## PROMPT:
Which lines of the data below hold "agent"? Copy each of them.

## RECORDS TO USE:
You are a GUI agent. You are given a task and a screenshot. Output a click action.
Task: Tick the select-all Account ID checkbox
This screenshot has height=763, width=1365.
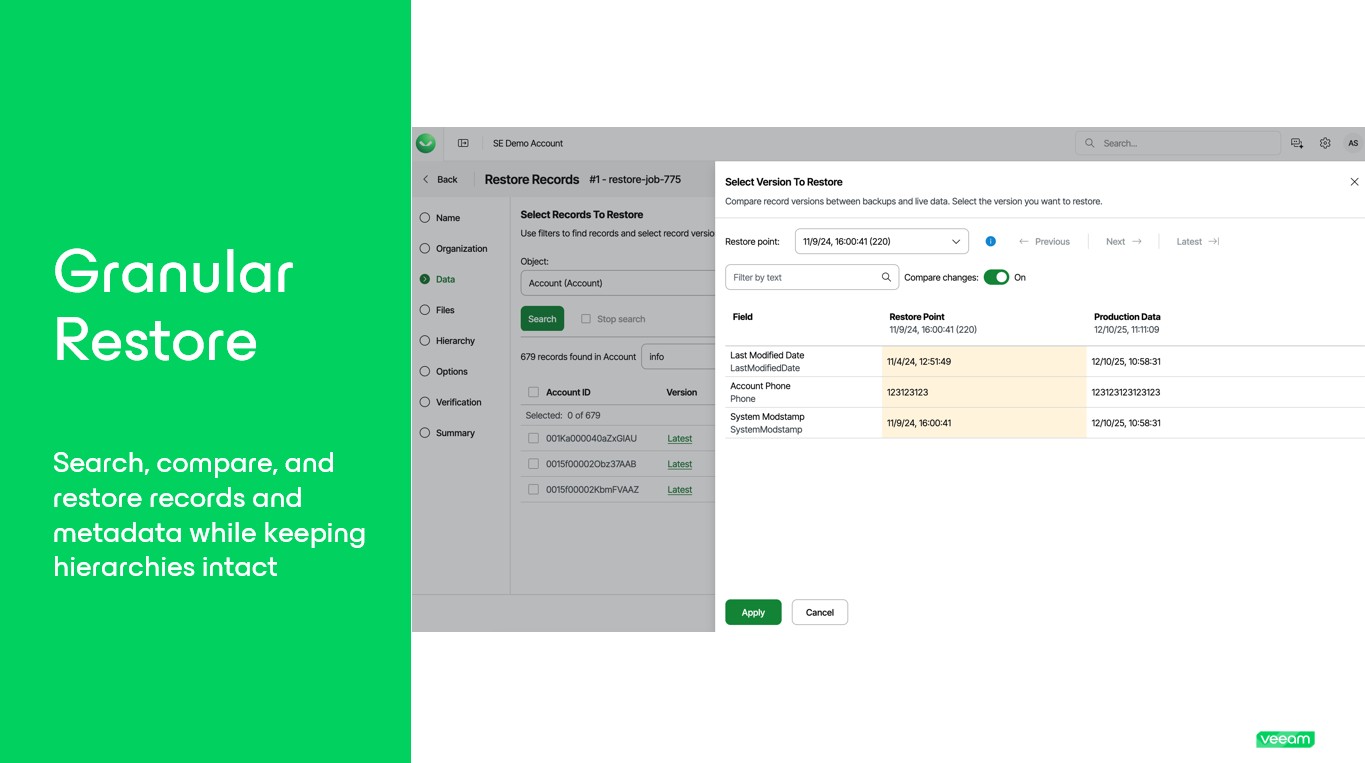click(533, 392)
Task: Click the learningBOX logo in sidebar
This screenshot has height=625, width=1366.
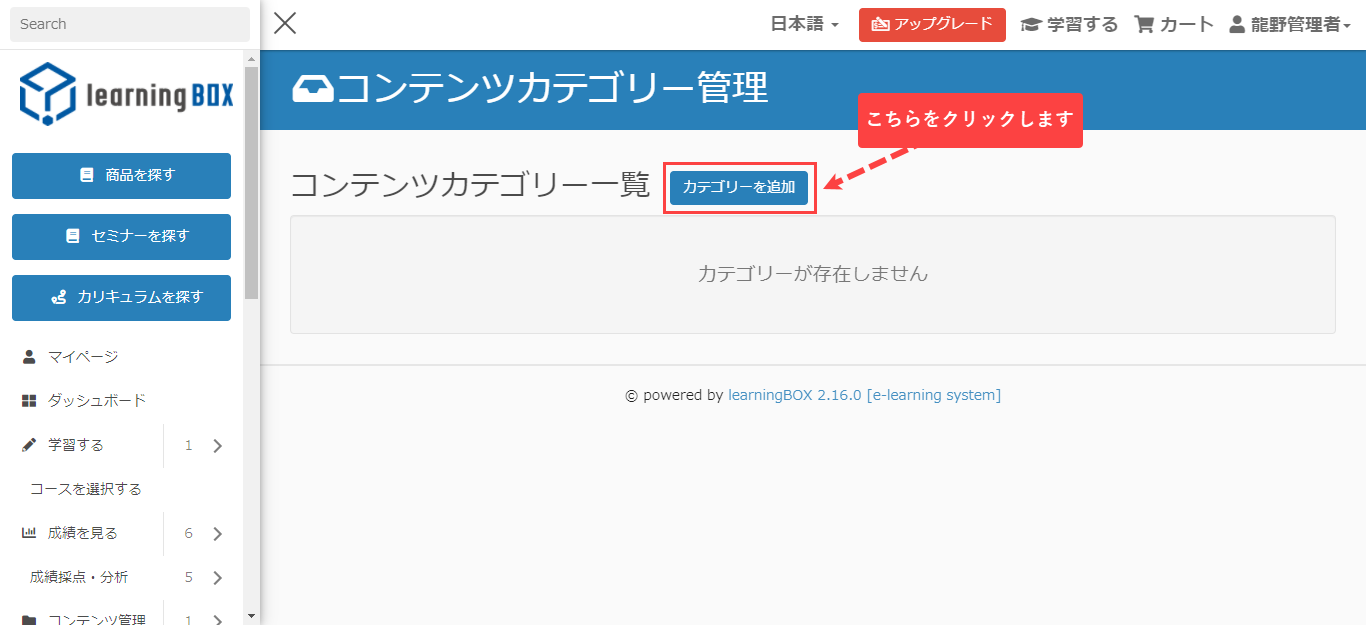Action: [126, 94]
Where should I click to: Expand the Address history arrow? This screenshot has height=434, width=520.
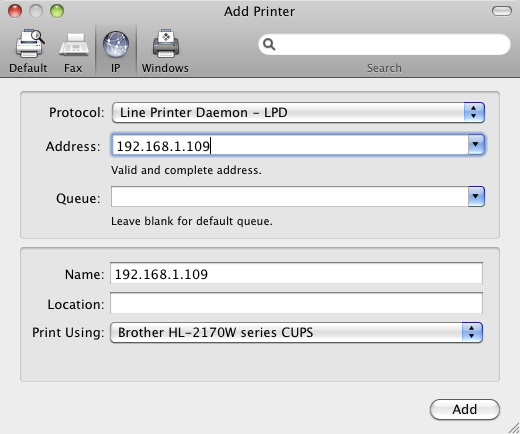(476, 145)
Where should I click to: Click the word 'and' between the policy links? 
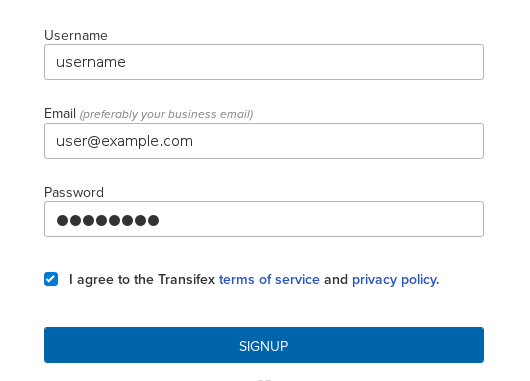[x=336, y=280]
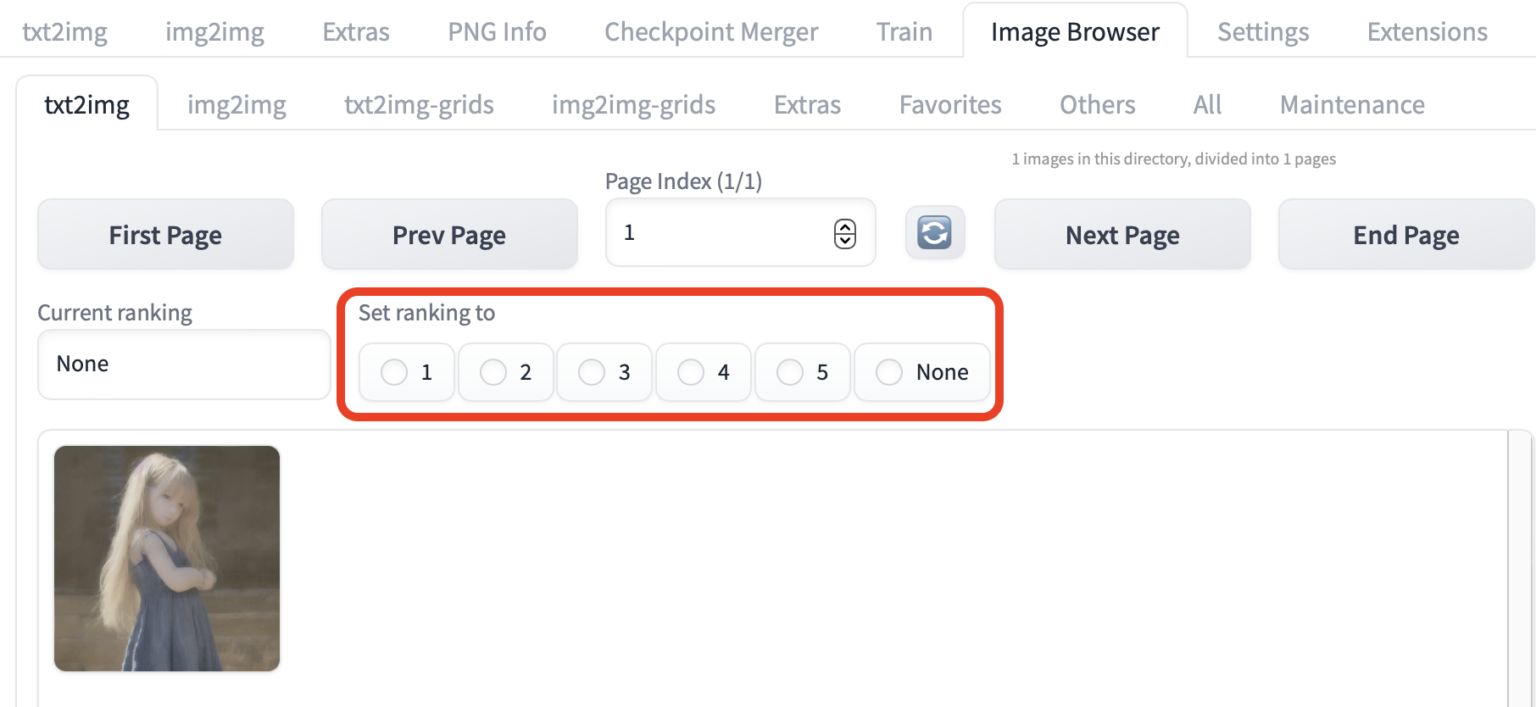
Task: Jump to the End Page
Action: click(1405, 233)
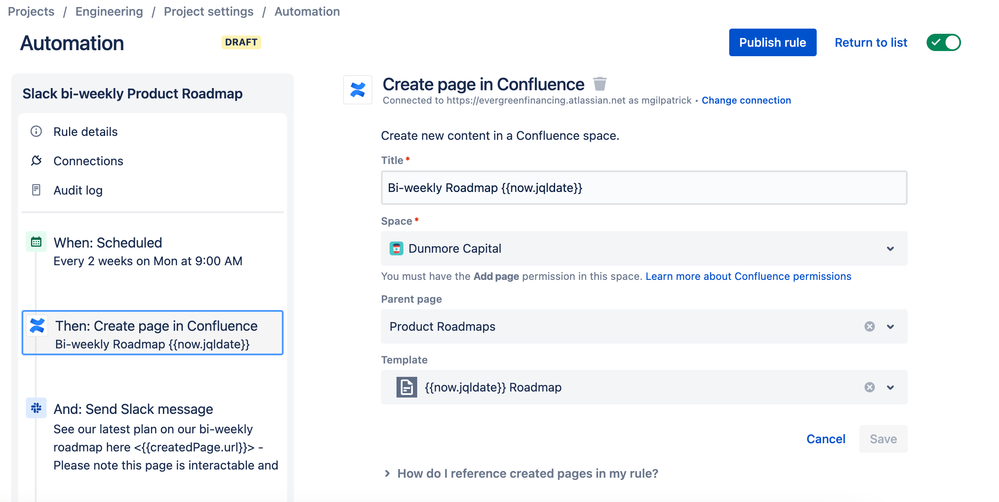The image size is (999, 502).
Task: Open the Space dropdown
Action: click(x=890, y=249)
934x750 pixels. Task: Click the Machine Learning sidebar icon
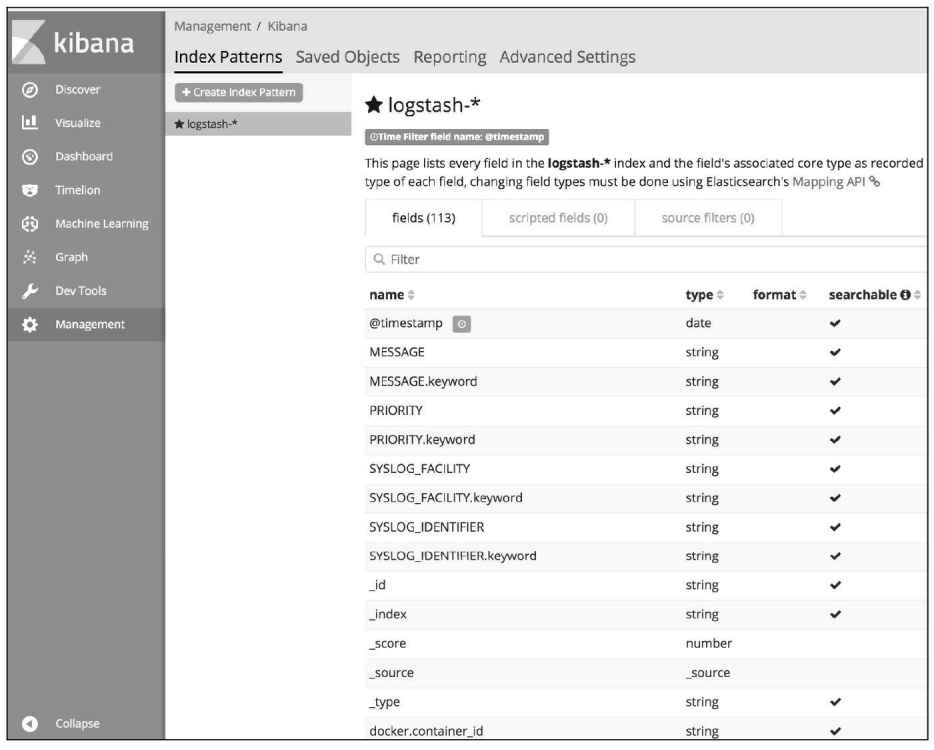point(29,224)
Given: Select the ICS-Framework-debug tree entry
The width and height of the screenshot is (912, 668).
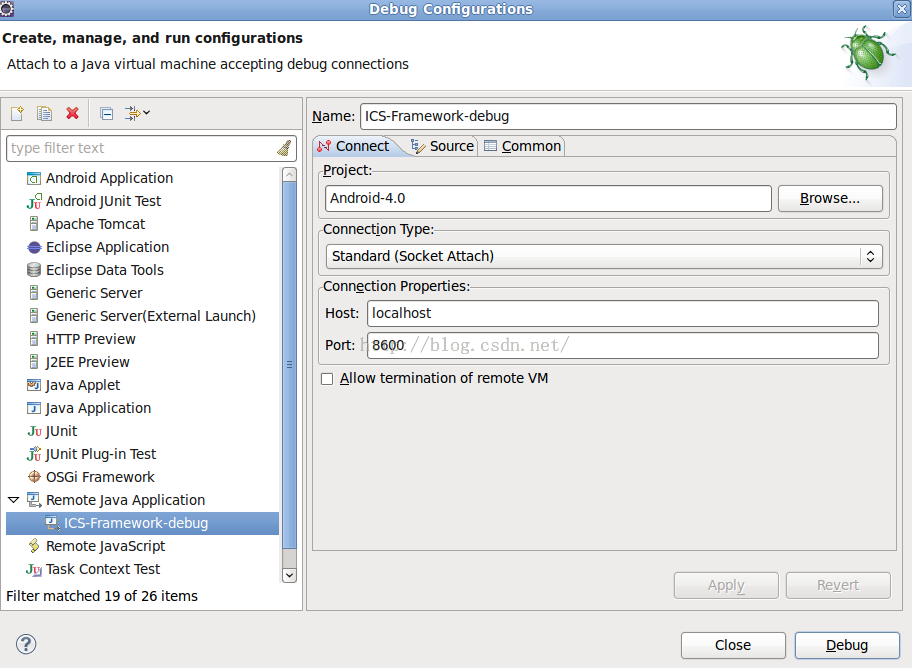Looking at the screenshot, I should 136,523.
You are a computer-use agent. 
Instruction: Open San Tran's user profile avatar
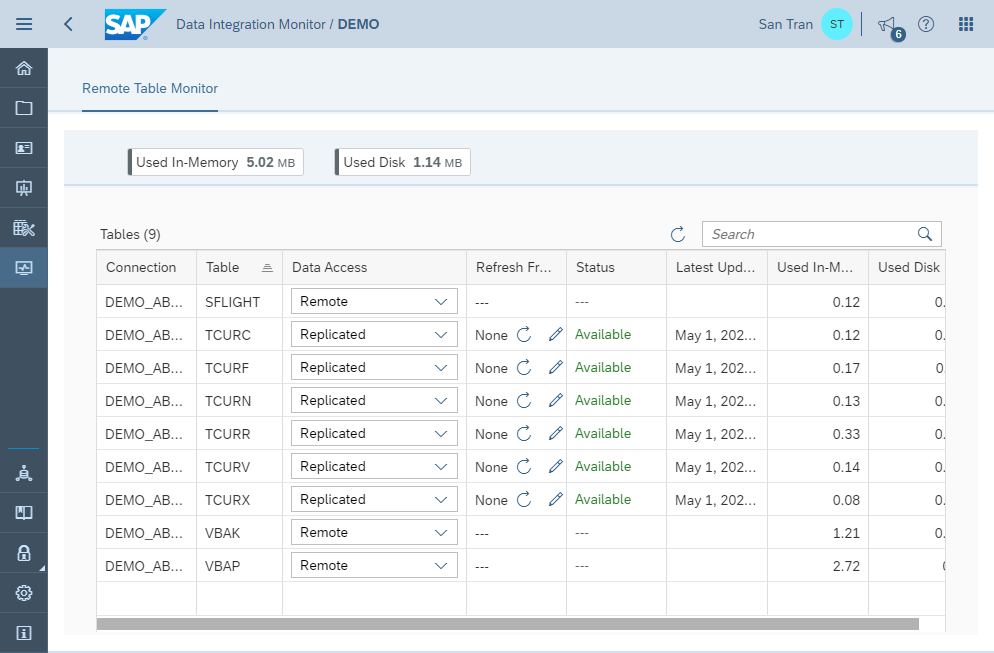coord(837,24)
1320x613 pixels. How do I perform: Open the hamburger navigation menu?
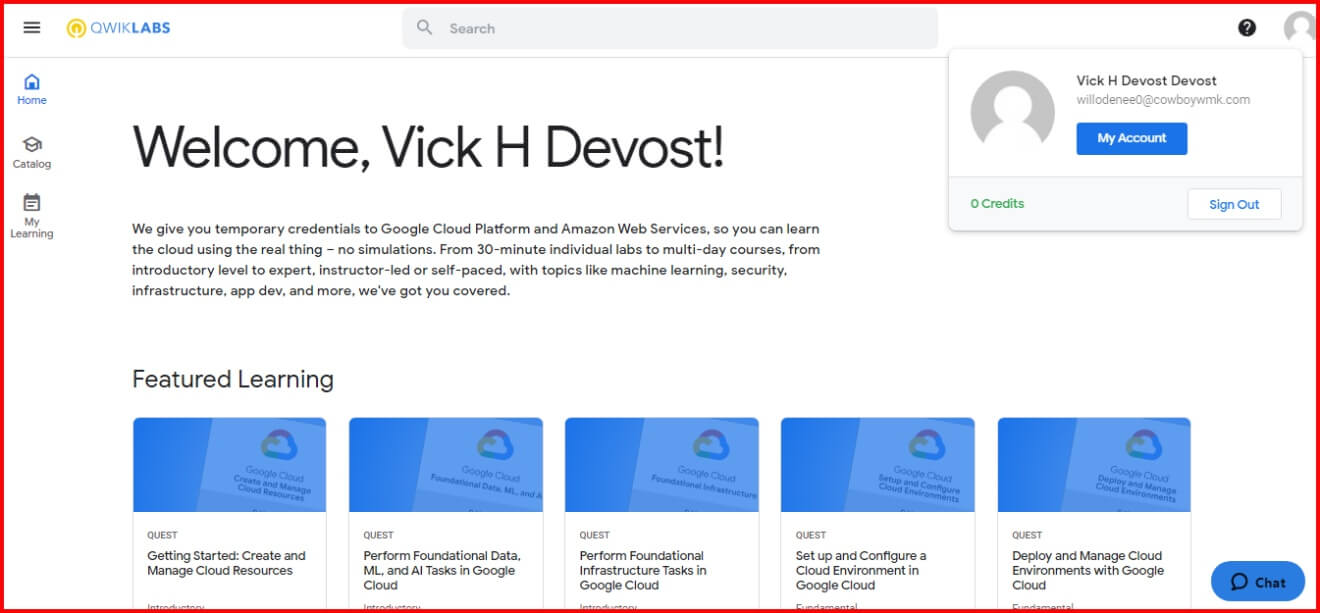tap(32, 28)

## RESULT:
You are a GUI agent. You are given a task and a screenshot. Output a click action.
You are a computer-use agent. 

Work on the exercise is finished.